My DH and I are yet again at our wits end. Son will be 19 in August. He is in a frustrated rut with his lot. I am sure he is becoming depressed and is volatile at times. Awarded GCSEs as didn't sit them, college course changes have left him with a level 1 qualification (he doesn't dedicate himself so probably the wrong course choice (again by him). He has a part time job but he is very bored there. He has a bit of a moody girlfriend too with no money, wants him to drive her everywhere, + doesn't want to meet us (after 9 months!)
We are a small family (no cousins, uncles or grandfathers, fathers-in law). He doesn't not see plain sense, or rather anyone else's point of view. He believes everyone else is wrong when he doesn't get his way. Does not like being criticized and yet when anyone points out something that is reasonable to most people, he takes it as a criticism. His thinking is fast and often erroneous, but he has something about him (personality). He's generous, fun at time, loves animals, but doesn't know which path is right for him. He enjoyed army cadets when younger, but forces have not interested him since.

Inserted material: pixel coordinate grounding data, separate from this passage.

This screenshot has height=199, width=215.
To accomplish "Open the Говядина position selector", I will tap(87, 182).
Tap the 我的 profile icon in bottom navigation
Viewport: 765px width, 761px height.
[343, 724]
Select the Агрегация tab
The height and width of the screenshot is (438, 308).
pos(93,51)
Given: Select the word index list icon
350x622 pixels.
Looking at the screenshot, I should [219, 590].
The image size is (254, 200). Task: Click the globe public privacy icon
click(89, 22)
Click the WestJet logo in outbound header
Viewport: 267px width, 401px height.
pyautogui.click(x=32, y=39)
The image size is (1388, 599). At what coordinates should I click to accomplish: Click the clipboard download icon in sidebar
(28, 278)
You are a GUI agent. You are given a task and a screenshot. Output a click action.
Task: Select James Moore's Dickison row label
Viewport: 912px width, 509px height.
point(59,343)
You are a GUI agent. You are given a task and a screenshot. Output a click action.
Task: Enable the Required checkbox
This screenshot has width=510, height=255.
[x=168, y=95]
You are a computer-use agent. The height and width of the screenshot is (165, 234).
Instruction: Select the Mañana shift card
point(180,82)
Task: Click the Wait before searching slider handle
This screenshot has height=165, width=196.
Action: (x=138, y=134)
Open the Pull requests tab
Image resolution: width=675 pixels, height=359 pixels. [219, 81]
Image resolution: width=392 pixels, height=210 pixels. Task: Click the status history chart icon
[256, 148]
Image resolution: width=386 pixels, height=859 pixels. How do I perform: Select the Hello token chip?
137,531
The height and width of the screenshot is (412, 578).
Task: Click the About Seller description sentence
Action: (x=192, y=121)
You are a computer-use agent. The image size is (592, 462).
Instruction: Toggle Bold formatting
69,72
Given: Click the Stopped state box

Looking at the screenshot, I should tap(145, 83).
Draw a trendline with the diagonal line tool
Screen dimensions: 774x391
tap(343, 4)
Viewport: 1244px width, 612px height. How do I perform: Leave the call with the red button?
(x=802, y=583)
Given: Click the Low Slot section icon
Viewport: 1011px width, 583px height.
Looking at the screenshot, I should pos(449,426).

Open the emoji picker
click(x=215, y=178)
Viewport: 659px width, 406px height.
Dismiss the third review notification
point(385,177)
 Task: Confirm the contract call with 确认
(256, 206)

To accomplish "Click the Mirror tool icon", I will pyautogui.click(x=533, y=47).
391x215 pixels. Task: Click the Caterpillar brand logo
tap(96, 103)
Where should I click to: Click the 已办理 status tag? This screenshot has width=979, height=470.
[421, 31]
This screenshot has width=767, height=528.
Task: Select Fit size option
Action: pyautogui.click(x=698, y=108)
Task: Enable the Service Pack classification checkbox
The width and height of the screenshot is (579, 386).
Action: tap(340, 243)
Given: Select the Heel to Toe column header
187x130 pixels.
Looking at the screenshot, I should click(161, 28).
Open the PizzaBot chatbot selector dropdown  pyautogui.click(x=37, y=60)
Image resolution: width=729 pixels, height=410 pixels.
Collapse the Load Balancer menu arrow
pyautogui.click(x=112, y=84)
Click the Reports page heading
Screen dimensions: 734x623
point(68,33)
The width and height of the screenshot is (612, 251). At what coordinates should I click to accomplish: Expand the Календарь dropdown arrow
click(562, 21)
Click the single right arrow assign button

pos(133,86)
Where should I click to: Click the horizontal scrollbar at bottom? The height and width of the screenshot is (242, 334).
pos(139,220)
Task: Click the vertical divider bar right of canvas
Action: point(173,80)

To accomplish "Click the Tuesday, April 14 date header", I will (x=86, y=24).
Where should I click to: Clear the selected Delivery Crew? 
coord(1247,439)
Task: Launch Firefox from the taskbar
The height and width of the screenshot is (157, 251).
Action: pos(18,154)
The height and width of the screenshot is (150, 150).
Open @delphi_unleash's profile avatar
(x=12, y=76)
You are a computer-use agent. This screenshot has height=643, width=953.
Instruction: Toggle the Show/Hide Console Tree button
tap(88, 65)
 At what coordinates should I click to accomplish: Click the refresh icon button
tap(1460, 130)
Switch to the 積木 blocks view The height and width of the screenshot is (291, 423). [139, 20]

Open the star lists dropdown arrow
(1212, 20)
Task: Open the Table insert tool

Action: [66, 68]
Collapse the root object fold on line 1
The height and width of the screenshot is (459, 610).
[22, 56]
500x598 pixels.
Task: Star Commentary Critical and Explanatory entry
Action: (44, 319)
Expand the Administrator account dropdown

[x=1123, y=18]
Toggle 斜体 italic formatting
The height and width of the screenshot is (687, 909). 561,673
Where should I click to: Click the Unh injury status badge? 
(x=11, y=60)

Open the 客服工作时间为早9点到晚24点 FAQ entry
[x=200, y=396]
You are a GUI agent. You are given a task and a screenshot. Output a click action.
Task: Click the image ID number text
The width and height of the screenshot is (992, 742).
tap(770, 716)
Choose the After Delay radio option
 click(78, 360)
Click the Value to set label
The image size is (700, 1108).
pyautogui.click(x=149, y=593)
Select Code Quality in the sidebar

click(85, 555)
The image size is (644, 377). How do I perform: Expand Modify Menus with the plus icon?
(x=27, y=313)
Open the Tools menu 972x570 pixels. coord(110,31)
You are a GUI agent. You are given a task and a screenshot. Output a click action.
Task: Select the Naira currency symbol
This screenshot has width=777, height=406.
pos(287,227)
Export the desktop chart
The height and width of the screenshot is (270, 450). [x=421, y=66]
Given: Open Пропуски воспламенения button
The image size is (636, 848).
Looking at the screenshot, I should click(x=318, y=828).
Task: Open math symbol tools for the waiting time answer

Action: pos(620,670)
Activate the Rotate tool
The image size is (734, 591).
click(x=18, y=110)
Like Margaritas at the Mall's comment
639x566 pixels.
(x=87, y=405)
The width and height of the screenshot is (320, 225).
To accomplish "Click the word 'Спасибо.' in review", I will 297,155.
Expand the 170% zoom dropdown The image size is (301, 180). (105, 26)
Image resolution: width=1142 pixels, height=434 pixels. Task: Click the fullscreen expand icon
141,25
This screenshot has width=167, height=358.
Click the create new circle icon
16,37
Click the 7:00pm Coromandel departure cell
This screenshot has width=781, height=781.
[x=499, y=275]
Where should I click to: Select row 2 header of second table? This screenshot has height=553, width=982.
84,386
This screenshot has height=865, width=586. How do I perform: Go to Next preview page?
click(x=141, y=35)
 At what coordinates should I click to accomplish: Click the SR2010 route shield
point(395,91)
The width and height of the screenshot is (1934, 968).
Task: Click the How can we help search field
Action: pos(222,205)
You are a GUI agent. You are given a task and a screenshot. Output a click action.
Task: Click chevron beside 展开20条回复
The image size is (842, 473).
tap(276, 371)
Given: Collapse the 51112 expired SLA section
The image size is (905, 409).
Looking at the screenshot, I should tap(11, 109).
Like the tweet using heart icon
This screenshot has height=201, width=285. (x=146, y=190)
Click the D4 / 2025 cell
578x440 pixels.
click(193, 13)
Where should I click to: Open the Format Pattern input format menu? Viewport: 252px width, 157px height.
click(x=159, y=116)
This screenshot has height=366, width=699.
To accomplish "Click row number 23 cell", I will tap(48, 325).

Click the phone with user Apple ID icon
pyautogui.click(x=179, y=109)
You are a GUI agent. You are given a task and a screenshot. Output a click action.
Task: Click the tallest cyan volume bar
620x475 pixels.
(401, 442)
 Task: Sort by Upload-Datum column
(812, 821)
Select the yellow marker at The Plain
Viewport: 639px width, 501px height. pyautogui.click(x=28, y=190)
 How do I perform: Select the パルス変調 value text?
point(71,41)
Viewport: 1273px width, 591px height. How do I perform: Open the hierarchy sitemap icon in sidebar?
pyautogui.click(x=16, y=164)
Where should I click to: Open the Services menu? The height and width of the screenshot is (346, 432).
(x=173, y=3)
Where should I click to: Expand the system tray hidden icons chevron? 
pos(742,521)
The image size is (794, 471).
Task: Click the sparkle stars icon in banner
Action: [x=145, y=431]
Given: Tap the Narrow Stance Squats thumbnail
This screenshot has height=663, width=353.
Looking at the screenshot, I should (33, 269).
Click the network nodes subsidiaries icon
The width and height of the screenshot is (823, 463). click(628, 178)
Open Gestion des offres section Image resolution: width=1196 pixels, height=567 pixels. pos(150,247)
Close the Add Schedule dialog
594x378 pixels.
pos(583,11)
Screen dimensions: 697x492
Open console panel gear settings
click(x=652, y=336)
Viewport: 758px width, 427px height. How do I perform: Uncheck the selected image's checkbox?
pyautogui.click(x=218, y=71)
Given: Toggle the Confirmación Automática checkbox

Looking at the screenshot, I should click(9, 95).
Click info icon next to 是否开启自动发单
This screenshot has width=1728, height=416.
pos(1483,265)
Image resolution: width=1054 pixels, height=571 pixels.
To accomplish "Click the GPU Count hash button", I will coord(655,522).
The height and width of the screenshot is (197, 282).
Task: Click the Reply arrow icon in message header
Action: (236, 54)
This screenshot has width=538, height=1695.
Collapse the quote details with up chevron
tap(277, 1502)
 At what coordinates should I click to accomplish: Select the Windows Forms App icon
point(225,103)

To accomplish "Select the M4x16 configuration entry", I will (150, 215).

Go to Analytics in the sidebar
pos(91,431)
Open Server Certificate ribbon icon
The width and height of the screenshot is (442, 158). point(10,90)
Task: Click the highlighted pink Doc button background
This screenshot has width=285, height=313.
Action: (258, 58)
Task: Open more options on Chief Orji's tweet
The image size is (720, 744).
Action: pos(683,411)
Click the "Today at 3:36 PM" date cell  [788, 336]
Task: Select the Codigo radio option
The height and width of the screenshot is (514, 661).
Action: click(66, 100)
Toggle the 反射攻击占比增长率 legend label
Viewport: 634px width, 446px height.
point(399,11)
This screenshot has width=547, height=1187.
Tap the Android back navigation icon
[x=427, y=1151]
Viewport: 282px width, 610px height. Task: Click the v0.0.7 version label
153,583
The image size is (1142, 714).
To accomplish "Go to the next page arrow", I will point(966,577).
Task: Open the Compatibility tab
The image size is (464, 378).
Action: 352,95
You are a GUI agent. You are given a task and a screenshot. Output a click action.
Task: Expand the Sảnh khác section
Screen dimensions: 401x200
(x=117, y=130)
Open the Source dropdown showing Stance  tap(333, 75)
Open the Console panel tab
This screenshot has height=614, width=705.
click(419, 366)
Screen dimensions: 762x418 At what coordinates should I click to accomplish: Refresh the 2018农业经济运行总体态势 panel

We are reasonably educated, and reasonable people but he has the power to really make us doubt ourselves, increasingly. It puts a strain on our relationship to a point, but more worried about his lack of anger management. His dear sister (16 in august) is suffering as a result (in the middle of her GCSEs, and is as tolerant to him as she can be expected to be!)
He is bright, but obnoxious. What do you do with boys who are immature at this age. I want the best for him but if nothing changes then nothing will change.
He has to see this but our tough love has to become tougher. It is so difficult to compare to others...have we been too tough, too soft, too loving, too hands off?
We would dearly love to see him through to successful early 20s, Feel he needs a counsellor, mentor coach type hand on his shoulder. I have offered him counselling but he absolutely refuses it.
We have tried hard to work out what to do, and supported the ideas he has, but just can't make "the horse" drink the water, so to speak. He does well in test situations but isn't academic.
How do they find their path these days or journey of self-discovery on limited funds ?
Wondering if he will be like this when he is in his 30s (God forbid) but would love to hear that teens like this pull through somehow when the penny drops...but know it will have to be something he works out on his own....as it feels as though we don't have anything left in the tank anymore . Very upsetting, very sad and utterly depressing as we don't know if he'll ever be alright as a man.